Skip to main content.
home | support | download

Back to List Archive

Re: Big Index works!

From: Bill Moseley <moseley(at)not-real.hank.org>
Date: Wed Jun 12 2002 - 14:36:36 GMT
At 02:53 AM 6/12/2002 -0700, Cristiano Corsani wrote:

>Hi all,
>
>I wite just to tell that swish-e works with my big DB.

Cool.



>1111343 files indexed.  2026462918 total bytes.  92327081 total words.
>Elapsed time: 16:27:15 CPU time: 16:27:15

16 hours!   

Average sized of doc is about 1,823 bytes.

>on a Pentium IV with 250Mb RAM.

On my machine I my Athlon 1800+ with 1/2G I can index about 24,000 files in
a minute.  Less than an hour for a million.  On my PIII-550 it takes about
4 minutes.  So that's about 3 hours to do a million files.

My guess is you are running out of memory while indexing.  Did you index
with the -e switch?  It will keep your disk drive busy, but will save RAM.
Better to let swish swap than the OS.  Best to use a machine with more RAM.
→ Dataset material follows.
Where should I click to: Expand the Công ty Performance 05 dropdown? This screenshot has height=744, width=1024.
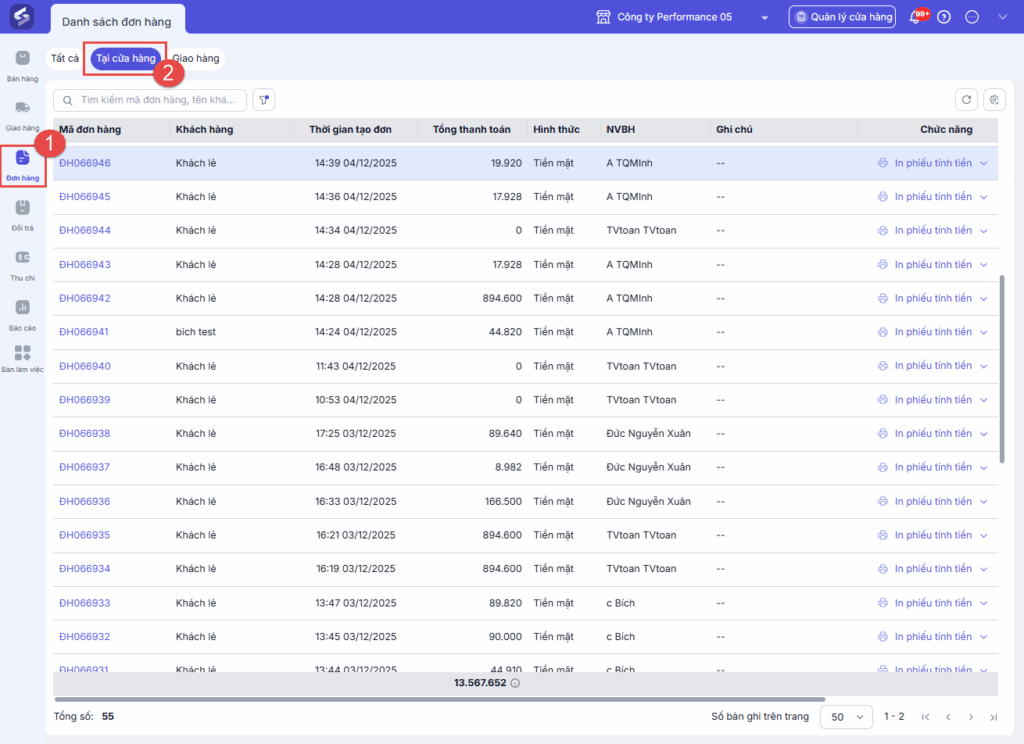764,18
How does one monitor memory usage on Windows?

So it says: 2,778,708 unique words indexed.

That's a lot of words to index.  Will people be searching all those words?
Trim that number down and you will save memory.

Make sure you are *not* indexing a unique record identifier.  No point
indexing something you can use to look up the item directly in a database.
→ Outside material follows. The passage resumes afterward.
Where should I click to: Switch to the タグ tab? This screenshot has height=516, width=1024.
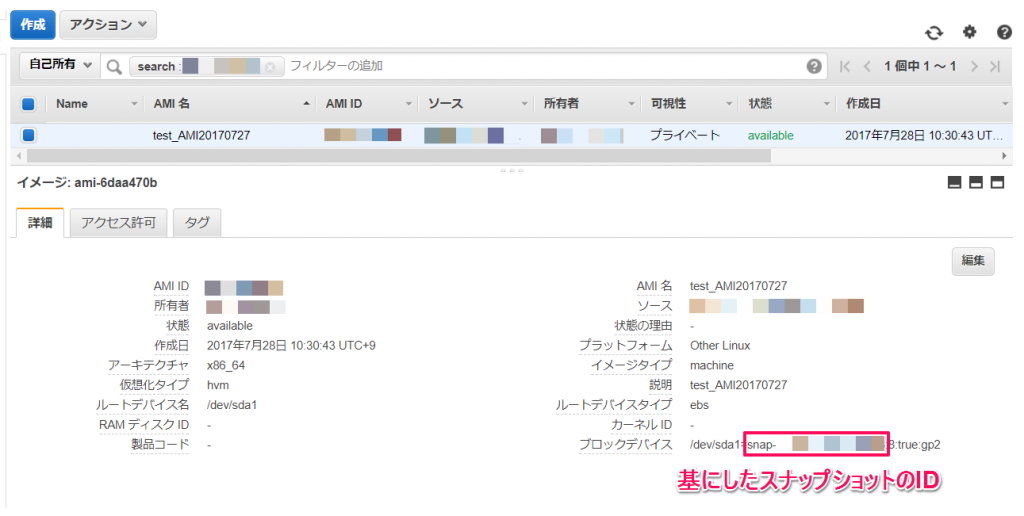pos(197,223)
Run swish-e -T index_words_only > word_list  and then you can look at the
words indexed.  You may see words that do not need to be index.

Also, you might search the archive using a Subject Only search for "multi
millions words" and also search for BIGHASHSIZE to look at possible tuning
you might be able to do.

Hope this helps.

Bill Moseley
mailto:moseley@hank.org
Received on Wed Jun 12 14:40:14 2002